The findings expand the timing of human settlement in the Americas to a period predating the appearance of an ice-free corridor linking Siberia and North America, researchers say, and support the notion that the first Americans landed upon the shores of the Pacific coast.
Researchers from Oregon State University have unearthed stone tools and other artefacts from the Cooper’s Ferry site on the Salmon River, a tributary of the Columbia River.
“Early peoples moving south along the Pacific coast would have encountered the Columbia River as the first place below the glaciers where they could easily walk and paddle into North America,” says Loren Davis, lead author of a paper in the journal Science.
Davis and colleagues are working two dig areas and have uncovered several hundred artefacts, as well as evidence of a fire hearth, a food processing station and other pits created as part of domestic activities at the site.
They recently had a number of animal bone fragments radiocarbon dated at Oxford University in the UK, and the results show many artefacts from the lowest layers are associated with dates in the range of 15,000 to 16,000 years old.
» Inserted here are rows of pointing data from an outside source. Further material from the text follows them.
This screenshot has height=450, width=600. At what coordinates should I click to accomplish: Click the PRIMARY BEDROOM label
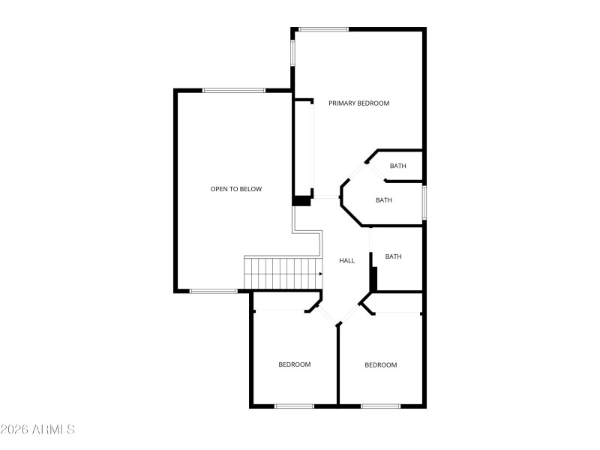click(358, 104)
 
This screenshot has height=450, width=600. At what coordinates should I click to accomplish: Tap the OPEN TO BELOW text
click(236, 189)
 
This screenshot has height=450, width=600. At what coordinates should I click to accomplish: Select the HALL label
click(346, 261)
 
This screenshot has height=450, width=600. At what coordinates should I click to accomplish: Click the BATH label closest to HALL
click(393, 256)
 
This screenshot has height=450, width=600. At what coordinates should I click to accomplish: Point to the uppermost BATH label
click(398, 166)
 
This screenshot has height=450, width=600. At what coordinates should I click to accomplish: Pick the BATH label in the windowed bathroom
click(384, 200)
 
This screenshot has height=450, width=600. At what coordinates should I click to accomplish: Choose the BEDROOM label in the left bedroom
click(294, 364)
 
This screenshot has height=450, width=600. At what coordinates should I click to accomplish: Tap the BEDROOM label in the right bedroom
click(380, 365)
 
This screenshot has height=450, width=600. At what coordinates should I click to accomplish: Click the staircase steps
click(279, 273)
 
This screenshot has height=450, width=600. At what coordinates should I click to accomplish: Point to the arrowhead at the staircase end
click(321, 274)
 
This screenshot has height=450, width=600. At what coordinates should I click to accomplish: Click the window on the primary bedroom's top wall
click(323, 29)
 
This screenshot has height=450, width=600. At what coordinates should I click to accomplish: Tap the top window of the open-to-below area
click(233, 90)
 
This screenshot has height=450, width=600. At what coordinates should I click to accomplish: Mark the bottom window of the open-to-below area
click(214, 291)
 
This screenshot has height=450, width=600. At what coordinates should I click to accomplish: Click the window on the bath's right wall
click(424, 202)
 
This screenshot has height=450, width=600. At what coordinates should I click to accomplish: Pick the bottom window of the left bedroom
click(294, 406)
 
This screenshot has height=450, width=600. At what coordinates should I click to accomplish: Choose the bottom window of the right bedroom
click(380, 406)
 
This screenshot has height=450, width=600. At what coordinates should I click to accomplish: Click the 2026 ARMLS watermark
click(38, 430)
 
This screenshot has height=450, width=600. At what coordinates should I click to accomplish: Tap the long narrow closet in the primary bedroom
click(303, 147)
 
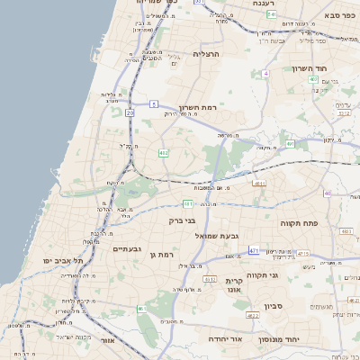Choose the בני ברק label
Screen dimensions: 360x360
(182, 220)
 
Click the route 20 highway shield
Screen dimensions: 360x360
(130, 112)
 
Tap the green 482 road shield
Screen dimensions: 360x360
(163, 154)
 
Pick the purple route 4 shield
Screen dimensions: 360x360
(266, 73)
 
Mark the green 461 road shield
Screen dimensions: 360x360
(141, 309)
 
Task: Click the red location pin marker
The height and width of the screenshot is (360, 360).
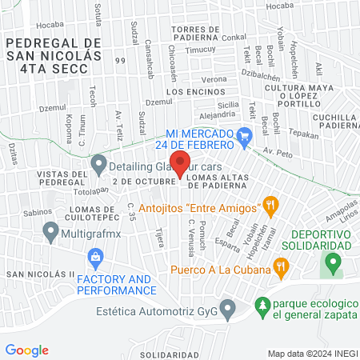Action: click(x=180, y=163)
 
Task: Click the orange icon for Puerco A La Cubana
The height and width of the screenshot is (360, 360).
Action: click(x=281, y=266)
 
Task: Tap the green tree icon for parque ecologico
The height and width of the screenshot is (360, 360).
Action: click(x=262, y=305)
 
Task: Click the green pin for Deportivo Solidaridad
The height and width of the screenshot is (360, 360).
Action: click(x=336, y=261)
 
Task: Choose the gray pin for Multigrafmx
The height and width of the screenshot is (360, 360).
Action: click(x=51, y=233)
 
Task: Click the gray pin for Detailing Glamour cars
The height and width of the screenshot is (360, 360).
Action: click(x=99, y=165)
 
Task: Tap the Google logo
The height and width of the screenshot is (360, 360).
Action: click(x=26, y=350)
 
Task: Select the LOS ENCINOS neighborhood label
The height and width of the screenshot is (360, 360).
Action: click(x=190, y=92)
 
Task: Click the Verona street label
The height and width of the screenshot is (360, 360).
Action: click(x=214, y=80)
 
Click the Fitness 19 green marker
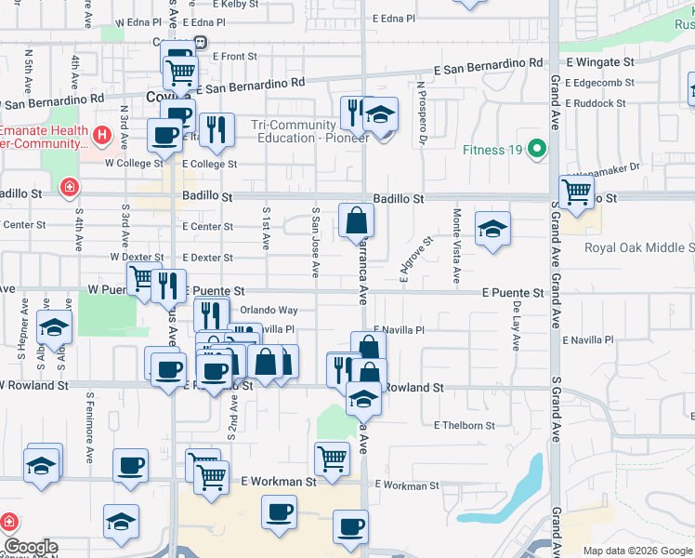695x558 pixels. click(x=536, y=149)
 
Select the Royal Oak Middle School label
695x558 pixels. click(x=639, y=247)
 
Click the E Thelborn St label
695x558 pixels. click(x=465, y=425)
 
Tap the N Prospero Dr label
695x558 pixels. click(x=421, y=113)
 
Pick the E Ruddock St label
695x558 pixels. click(x=596, y=103)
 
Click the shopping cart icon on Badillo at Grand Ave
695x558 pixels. click(x=577, y=192)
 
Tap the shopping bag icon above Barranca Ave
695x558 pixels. click(x=356, y=220)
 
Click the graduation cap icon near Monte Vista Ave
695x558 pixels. click(x=492, y=229)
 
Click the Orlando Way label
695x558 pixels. click(x=269, y=310)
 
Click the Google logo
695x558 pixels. click(x=31, y=547)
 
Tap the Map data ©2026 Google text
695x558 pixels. click(x=636, y=551)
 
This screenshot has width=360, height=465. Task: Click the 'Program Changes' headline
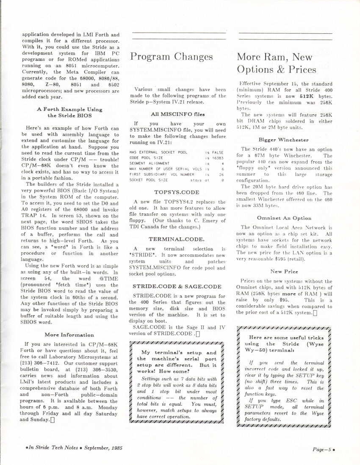[x=171, y=57]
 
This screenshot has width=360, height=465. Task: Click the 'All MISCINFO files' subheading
[x=177, y=114]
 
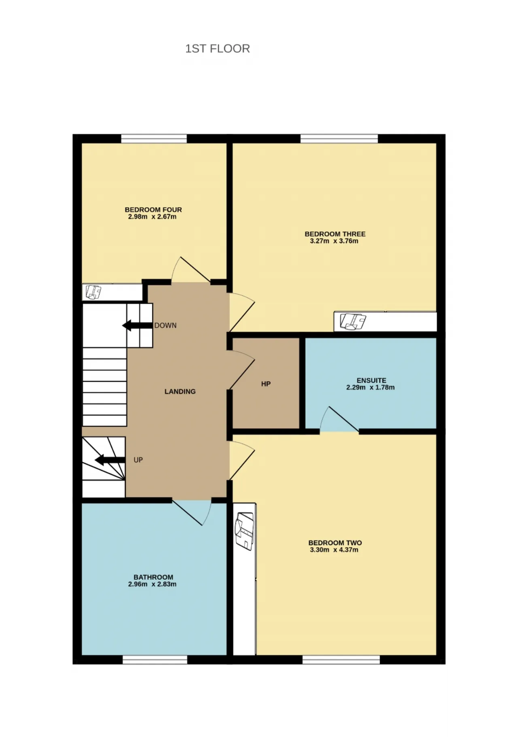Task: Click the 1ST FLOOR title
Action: (217, 49)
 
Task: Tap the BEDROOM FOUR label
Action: (153, 210)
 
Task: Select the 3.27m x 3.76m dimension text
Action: (334, 241)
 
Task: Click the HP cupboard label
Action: (265, 384)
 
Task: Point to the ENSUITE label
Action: (371, 380)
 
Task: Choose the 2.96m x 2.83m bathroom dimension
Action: (152, 584)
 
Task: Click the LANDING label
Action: (180, 391)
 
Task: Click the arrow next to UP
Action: (110, 460)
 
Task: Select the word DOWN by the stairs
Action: (165, 325)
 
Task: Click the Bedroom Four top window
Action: (154, 139)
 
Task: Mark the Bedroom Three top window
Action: (339, 139)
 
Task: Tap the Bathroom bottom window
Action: (155, 660)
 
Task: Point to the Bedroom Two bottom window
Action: (341, 660)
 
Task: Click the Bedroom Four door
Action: (190, 270)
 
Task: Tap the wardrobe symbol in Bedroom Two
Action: (244, 531)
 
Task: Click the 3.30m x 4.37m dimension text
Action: (334, 550)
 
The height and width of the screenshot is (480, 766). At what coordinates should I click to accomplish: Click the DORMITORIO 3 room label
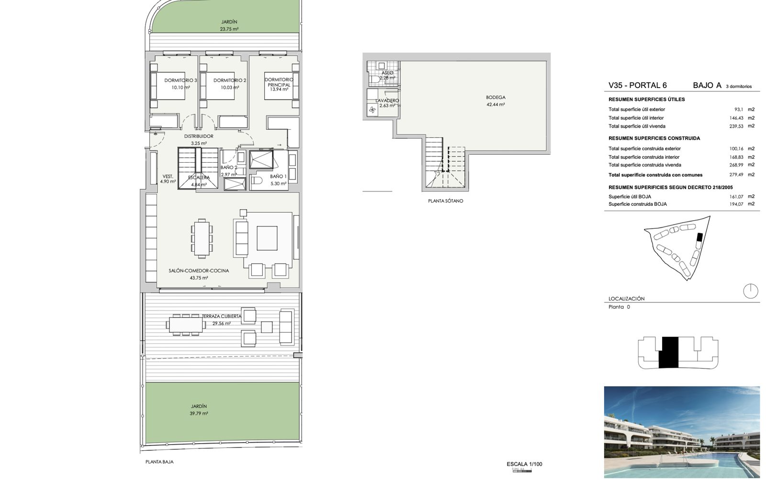[x=180, y=80]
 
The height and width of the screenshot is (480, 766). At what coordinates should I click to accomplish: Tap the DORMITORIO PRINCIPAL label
[x=279, y=82]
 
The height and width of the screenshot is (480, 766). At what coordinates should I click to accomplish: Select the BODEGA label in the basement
[x=496, y=98]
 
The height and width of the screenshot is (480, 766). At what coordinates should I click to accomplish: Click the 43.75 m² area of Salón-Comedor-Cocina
[x=199, y=278]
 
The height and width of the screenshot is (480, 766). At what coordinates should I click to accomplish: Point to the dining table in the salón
[x=202, y=238]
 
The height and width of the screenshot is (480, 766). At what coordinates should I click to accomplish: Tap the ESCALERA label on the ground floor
[x=199, y=178]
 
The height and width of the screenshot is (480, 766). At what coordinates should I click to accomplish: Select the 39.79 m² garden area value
[x=199, y=413]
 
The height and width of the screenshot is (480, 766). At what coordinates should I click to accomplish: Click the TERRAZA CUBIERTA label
[x=222, y=316]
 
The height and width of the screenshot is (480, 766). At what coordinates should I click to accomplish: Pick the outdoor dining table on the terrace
[x=186, y=325]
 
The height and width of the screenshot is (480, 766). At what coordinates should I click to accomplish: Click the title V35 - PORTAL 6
[x=637, y=85]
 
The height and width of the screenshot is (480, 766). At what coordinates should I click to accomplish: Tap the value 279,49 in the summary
[x=736, y=175]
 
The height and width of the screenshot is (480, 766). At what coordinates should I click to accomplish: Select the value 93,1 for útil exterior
[x=739, y=110]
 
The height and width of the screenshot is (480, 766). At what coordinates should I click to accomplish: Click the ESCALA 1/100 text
[x=524, y=464]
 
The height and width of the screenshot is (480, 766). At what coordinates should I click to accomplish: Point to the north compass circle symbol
[x=751, y=291]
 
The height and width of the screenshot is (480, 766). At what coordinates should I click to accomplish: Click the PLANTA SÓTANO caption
[x=446, y=201]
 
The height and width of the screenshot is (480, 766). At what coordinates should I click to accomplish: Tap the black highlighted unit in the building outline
[x=668, y=353]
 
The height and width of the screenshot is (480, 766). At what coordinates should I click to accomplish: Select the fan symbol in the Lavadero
[x=372, y=110]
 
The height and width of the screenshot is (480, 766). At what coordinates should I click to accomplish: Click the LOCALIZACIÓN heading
[x=627, y=299]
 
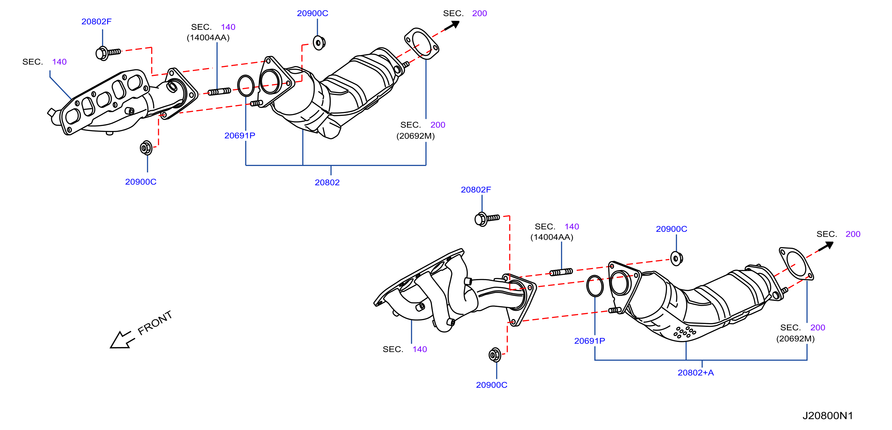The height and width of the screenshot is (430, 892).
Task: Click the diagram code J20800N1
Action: tap(828, 416)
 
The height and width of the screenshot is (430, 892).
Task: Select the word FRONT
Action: tap(155, 322)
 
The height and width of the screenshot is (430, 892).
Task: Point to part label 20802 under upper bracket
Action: tap(327, 182)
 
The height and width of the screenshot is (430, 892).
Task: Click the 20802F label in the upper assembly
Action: tap(96, 21)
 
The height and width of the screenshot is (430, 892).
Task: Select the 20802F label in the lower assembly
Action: tap(476, 190)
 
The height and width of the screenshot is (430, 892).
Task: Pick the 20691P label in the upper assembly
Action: tap(240, 136)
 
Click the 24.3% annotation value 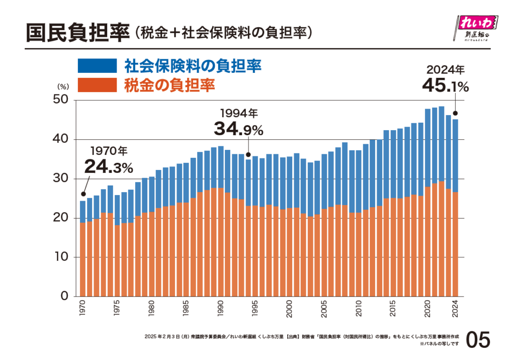[x=108, y=166]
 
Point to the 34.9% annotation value [x=238, y=129]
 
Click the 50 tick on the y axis [x=60, y=100]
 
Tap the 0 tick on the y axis [x=65, y=296]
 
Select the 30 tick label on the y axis [x=60, y=178]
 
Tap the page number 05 [x=477, y=340]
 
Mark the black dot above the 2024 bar [x=456, y=113]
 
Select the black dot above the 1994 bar [x=248, y=154]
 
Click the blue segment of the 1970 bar [x=82, y=212]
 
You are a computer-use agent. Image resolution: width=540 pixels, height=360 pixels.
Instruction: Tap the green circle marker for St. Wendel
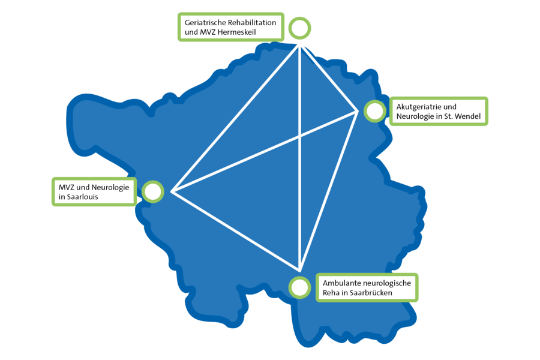[374, 101]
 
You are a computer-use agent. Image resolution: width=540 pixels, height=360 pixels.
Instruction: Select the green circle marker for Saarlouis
[152, 182]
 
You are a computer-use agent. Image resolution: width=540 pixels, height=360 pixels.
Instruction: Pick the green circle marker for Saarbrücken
[299, 277]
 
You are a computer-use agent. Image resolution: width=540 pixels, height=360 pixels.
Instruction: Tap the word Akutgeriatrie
[416, 107]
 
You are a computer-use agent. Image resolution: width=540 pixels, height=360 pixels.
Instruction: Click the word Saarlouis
[82, 197]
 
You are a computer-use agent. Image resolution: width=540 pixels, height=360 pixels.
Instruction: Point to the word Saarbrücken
[371, 293]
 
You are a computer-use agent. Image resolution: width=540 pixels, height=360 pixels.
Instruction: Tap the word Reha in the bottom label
[330, 293]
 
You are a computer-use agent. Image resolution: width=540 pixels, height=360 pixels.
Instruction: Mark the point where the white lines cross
[301, 136]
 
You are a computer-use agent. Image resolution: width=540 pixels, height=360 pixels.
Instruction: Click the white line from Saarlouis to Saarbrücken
[236, 231]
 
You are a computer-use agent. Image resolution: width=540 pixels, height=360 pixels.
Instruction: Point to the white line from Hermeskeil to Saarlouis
[236, 119]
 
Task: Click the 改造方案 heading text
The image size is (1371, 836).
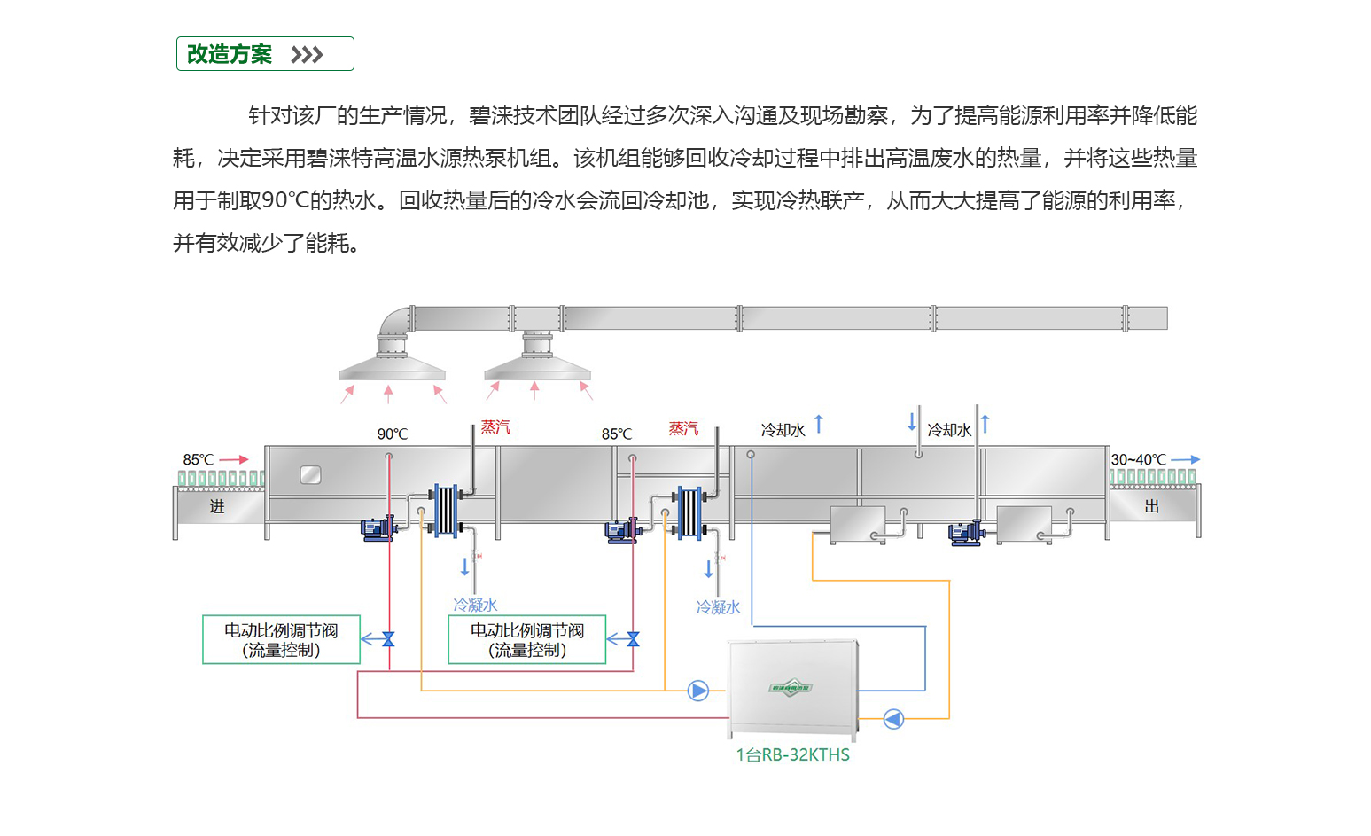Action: (230, 54)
“Prior to getting these radiocarbon ages, the oldest things we’d found dated mostly in the 13,000-year range, and the earliest evidence of people in the Americas had been dated to just before 14,000 years old in a handful of other sites,” Davis says.
“When I first saw that the lower archaeological layer contained radiocarbon ages older than 14,000 years, I was stunned but sceptical and needed to see those numbers repeated over and over just to be sure they’re right.
“So we ran more radiocarbon dates, and the lower layer consistently dated between 14,000-16,000 years old.”
This challenges the long-held Clovis First theory that people first crossed into North America from Siberia and travelled down through an opening in the ice sheet near the present-day Dakotas.
The ice-free corridor is hypothesised to have opened around 14,800 years ago, Davis says, well after the date of the oldest artefacts found at Cooper’s Ferry.
“Now we have good evidence that people were in Idaho before that corridor opened,” he adds.
The oldest artefacts at Cooper’s Ferry are similar in form to some found in northeastern Asia, so Davis is collaborating with Japanese researchers to do make further comparisons with items from Japan and Russia.